# Task to complete
For this exercise, an exact copy is needed of only the lines from the one containing "You are a computer-use" through the end of the data, with pictures left out.

Collected data entries:
-*-

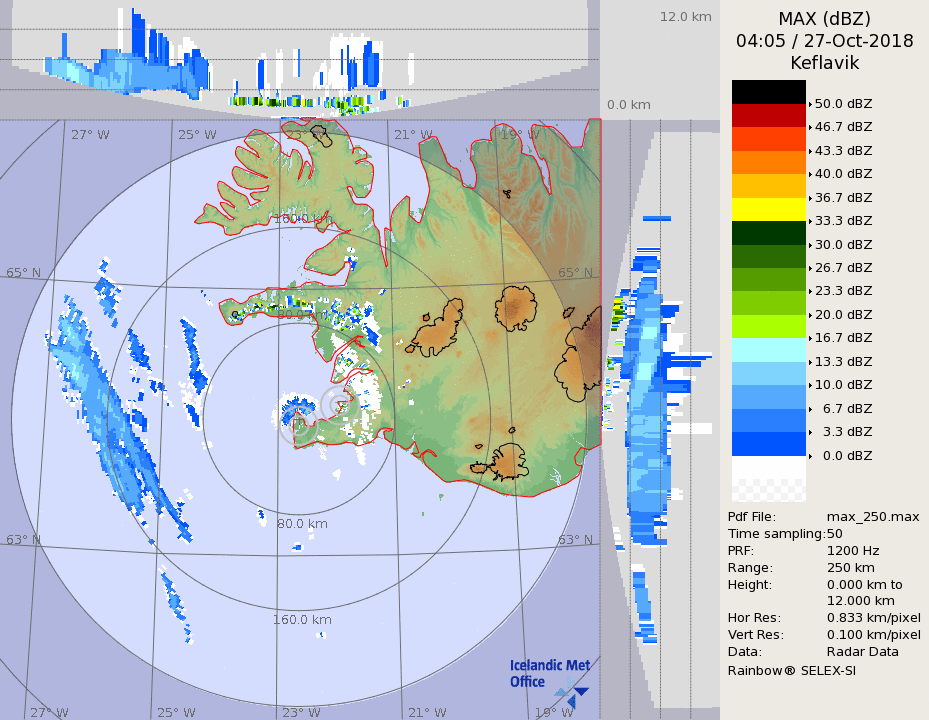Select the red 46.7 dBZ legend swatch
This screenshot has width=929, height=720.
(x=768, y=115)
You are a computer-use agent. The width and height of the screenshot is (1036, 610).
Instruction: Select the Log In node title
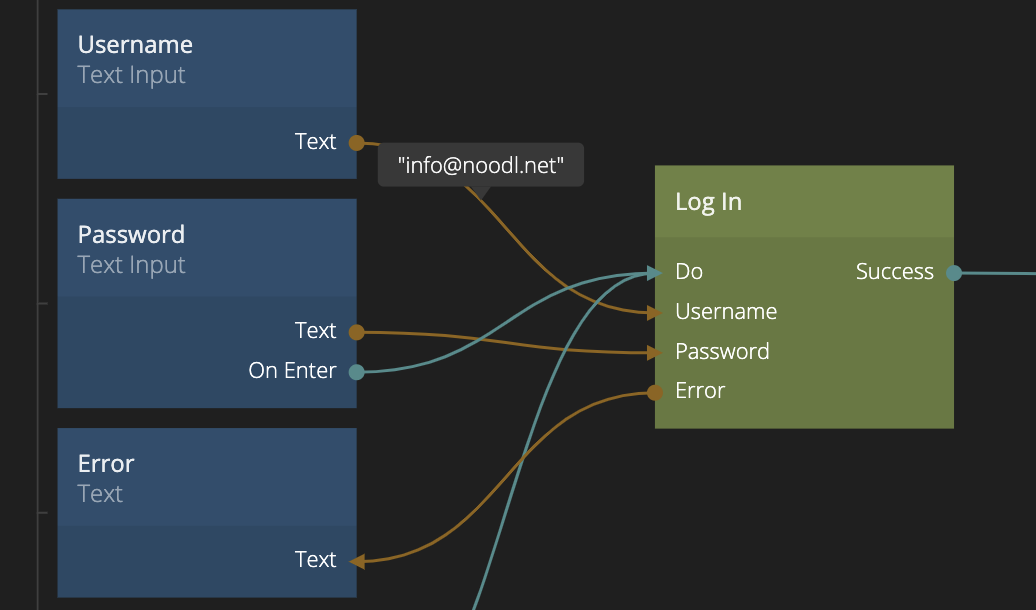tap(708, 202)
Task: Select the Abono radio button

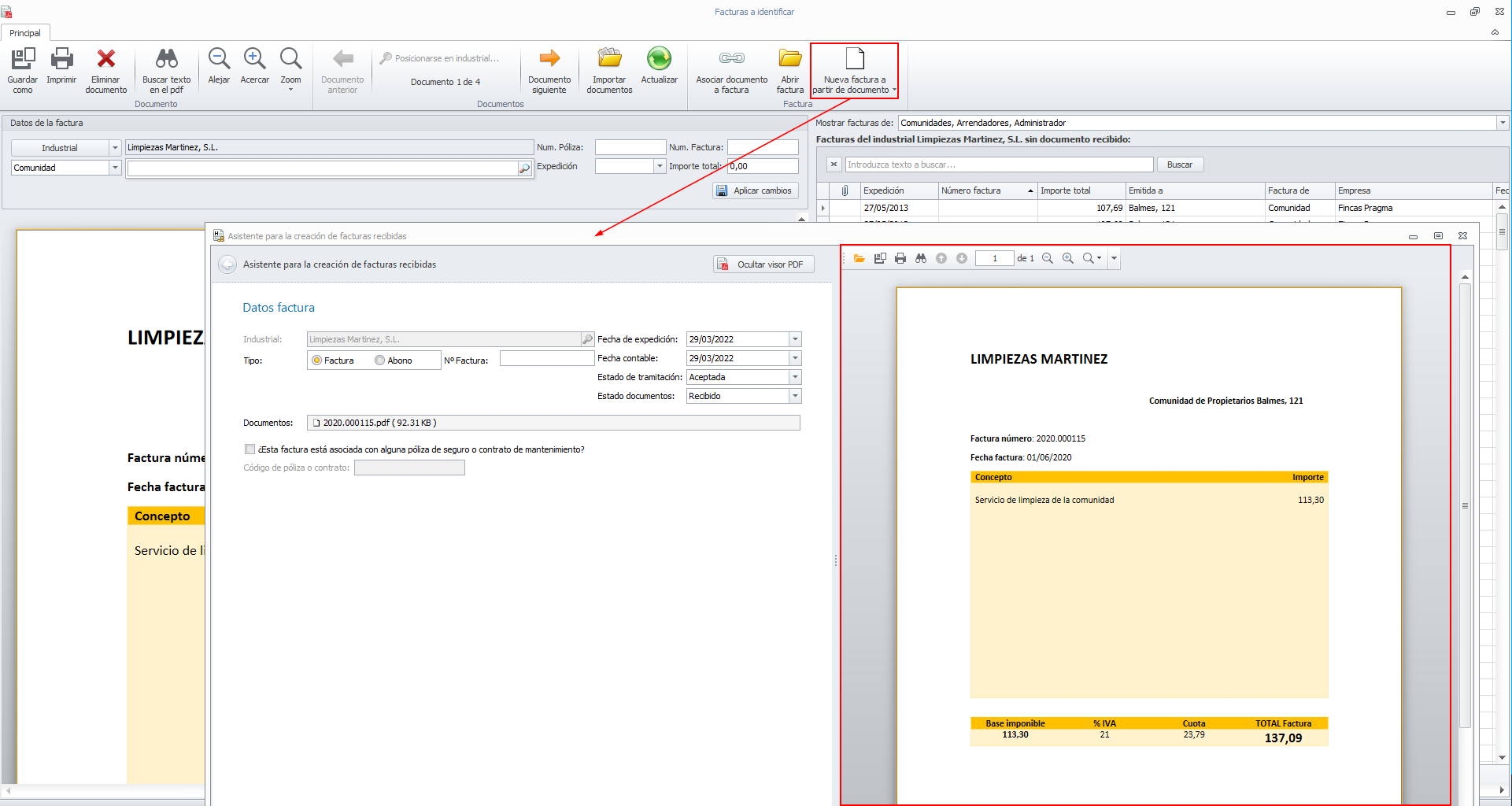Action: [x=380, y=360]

-*-

# Your solution
You are a computer-use agent. The width and height of the screenshot is (1036, 610).
Instruction: Select the Log In node title
tap(708, 202)
Task: Select the Abono radio button

Action: [x=380, y=360]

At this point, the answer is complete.